Northern California commercial crab season delayed a second time
California Fish and Wildlife officials have delayed the start of commercial Dungeness crab fishing north of Sonoma County for a second time this year after routine testing showed the crab aren’t meaty enough to be harvested yet.
It will be at least New Year’s Eve before crabbers can range north of the Sonoma-Mendocino county line in search of the lucrative crustaceans already being caught in areas to the south, the agency said.
The highly regulated fishery opens to commercial crabbers Nov. 15 most years off the Sonoma Coast and in more southerly waters off San Francisco to Half Moon Bay, though the past two seasons have been disrupted by an algae-related toxin. This fall was the first time in three years that the season opened on time.
The northern season was scheduled to open Dec. 1, conditional upon a minimum meat recovery rate from tested samples of Dungeness crab.
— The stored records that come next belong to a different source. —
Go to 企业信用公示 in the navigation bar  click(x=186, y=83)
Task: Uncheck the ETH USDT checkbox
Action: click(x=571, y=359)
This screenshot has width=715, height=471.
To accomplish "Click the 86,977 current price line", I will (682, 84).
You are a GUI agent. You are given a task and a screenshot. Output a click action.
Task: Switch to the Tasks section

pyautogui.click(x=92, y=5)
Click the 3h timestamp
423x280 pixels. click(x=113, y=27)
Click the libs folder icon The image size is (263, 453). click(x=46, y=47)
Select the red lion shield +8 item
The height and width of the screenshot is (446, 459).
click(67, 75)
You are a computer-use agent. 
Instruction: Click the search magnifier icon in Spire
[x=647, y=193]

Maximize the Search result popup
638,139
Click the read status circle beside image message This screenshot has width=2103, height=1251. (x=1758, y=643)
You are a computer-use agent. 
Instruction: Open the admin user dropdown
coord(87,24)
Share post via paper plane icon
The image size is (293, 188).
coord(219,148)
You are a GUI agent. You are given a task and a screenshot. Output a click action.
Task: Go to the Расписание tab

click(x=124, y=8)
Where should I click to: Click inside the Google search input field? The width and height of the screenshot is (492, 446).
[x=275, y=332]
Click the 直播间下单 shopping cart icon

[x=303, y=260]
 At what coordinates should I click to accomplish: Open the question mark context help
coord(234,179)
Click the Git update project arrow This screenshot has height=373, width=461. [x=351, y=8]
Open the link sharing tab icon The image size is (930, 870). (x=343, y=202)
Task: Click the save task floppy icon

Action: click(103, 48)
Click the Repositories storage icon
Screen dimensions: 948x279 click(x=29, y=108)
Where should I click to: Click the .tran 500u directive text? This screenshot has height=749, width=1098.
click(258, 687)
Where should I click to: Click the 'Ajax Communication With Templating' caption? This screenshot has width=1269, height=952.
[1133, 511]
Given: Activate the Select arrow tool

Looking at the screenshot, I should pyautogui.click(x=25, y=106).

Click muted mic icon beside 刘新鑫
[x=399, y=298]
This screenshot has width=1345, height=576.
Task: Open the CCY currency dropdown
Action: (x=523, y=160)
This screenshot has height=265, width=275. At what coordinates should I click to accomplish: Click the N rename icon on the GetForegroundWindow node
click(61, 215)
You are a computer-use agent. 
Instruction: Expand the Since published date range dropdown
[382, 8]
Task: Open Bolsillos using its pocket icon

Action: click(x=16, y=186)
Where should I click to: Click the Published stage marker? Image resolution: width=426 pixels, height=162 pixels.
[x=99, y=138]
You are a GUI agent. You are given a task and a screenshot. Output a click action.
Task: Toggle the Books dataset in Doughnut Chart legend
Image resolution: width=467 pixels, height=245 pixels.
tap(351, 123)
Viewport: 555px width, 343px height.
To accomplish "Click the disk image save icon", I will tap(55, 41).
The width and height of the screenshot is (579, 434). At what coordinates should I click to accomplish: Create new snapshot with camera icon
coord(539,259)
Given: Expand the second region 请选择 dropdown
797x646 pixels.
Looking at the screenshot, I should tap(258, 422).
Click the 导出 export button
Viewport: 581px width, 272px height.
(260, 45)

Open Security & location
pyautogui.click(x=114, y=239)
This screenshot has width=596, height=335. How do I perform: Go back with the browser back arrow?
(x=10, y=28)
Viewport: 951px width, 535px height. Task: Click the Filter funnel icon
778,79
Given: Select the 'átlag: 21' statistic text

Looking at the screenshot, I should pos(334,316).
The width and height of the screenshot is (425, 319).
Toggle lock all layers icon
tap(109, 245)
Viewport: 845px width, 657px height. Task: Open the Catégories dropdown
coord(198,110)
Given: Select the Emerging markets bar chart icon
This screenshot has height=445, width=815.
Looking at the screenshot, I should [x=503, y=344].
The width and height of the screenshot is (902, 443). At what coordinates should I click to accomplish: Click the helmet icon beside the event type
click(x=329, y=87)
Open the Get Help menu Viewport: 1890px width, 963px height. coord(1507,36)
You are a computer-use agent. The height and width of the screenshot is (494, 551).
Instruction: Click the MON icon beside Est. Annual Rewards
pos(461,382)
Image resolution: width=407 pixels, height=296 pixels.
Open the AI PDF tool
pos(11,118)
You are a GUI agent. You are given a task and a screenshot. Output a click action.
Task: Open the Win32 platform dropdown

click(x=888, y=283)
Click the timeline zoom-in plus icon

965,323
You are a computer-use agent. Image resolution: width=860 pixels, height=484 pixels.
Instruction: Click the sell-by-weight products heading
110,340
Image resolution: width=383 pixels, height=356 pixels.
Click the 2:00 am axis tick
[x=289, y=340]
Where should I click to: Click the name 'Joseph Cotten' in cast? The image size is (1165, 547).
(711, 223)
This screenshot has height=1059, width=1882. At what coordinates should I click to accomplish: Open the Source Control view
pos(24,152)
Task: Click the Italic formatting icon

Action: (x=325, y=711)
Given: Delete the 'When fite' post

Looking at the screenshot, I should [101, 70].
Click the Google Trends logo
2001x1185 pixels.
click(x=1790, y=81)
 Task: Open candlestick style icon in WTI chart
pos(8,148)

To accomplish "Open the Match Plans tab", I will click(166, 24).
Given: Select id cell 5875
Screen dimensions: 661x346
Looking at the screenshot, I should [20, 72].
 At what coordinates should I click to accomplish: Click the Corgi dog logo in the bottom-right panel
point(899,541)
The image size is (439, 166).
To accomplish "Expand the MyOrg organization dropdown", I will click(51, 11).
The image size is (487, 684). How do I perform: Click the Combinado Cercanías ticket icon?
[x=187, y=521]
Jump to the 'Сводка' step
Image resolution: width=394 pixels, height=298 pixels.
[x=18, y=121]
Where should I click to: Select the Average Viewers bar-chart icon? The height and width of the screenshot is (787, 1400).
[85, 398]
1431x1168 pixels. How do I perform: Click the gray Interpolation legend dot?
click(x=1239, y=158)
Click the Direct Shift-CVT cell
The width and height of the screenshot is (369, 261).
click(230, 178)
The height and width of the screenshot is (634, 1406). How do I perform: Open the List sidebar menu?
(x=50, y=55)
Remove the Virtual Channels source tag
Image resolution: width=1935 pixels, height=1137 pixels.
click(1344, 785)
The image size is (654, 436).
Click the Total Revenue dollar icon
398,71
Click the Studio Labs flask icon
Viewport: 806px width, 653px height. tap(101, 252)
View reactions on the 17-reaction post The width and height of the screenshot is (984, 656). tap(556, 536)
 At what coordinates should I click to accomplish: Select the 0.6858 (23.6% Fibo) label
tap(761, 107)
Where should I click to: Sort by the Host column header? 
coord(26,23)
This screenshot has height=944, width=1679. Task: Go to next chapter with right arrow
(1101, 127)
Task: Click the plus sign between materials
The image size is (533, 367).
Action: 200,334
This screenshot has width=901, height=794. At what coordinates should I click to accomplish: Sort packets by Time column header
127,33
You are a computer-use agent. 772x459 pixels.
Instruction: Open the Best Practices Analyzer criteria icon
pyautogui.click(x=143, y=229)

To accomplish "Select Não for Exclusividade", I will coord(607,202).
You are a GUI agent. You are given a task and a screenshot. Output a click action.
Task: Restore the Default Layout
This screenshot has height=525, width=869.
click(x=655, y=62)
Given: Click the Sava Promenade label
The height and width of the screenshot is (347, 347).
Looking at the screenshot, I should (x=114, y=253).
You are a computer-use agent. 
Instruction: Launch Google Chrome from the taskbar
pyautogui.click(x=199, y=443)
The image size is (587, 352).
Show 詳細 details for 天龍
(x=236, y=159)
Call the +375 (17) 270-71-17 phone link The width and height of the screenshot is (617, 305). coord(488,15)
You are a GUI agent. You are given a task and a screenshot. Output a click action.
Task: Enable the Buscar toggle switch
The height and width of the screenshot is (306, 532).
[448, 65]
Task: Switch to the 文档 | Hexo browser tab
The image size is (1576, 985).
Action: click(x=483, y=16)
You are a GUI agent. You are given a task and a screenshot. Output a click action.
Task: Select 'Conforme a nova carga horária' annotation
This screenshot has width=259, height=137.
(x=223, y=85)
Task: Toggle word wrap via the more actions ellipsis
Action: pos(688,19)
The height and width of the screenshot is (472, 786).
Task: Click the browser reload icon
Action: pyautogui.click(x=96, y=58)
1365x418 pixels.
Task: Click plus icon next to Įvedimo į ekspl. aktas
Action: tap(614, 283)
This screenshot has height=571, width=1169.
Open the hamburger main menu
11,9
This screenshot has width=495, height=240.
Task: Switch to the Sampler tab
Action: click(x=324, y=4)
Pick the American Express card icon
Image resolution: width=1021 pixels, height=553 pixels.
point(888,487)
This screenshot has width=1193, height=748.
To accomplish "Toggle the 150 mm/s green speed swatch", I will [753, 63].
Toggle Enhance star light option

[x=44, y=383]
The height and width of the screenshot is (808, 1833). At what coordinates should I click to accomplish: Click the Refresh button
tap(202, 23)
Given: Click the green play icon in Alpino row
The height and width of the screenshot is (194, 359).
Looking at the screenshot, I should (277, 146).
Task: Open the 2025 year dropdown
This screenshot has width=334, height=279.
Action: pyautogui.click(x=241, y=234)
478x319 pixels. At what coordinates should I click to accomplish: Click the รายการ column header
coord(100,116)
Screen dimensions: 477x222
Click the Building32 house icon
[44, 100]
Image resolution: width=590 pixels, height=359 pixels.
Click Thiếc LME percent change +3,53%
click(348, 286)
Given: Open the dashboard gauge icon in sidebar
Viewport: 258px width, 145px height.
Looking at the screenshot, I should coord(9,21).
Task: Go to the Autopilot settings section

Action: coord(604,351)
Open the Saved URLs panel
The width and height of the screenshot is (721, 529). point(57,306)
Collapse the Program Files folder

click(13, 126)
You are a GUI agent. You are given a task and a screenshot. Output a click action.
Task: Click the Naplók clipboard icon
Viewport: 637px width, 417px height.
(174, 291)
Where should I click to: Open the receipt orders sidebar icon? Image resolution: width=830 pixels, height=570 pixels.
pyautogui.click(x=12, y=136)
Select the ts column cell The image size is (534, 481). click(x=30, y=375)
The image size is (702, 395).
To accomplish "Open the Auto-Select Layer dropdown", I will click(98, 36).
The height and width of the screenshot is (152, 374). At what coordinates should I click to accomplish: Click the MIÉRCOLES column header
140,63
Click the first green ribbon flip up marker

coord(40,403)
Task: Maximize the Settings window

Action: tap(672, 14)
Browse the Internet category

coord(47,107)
Underweight samples checked in November prompted a 15-day delay in the Northern California season. Additional samples tested Dec. 5 weren’t sufficiently filled out either, officials said.
A further round of testing is scheduled next week to determine if another delay will be required, though the agency can not open the fishery any later than Jan. 15. At this point, commercial crabbers have been advised they can begin setting traps at 8:01 a.m. Dec. 28.
Fish and Wildlife Environmental Scientist Christy Juhasz said low meat recovery in crab tested so far could be a sign of abundance and high competition for food in the Northern California fishery.
She said anecdotal reports from Sonoma County and points south, in contrast, suggest the area’s catch for this season may be smaller than the above-average harvests of recent years.
About 3.3 million pounds of Dungeness crab, worth more than $10 million, were landed in Bodega Bay last year, according to state data.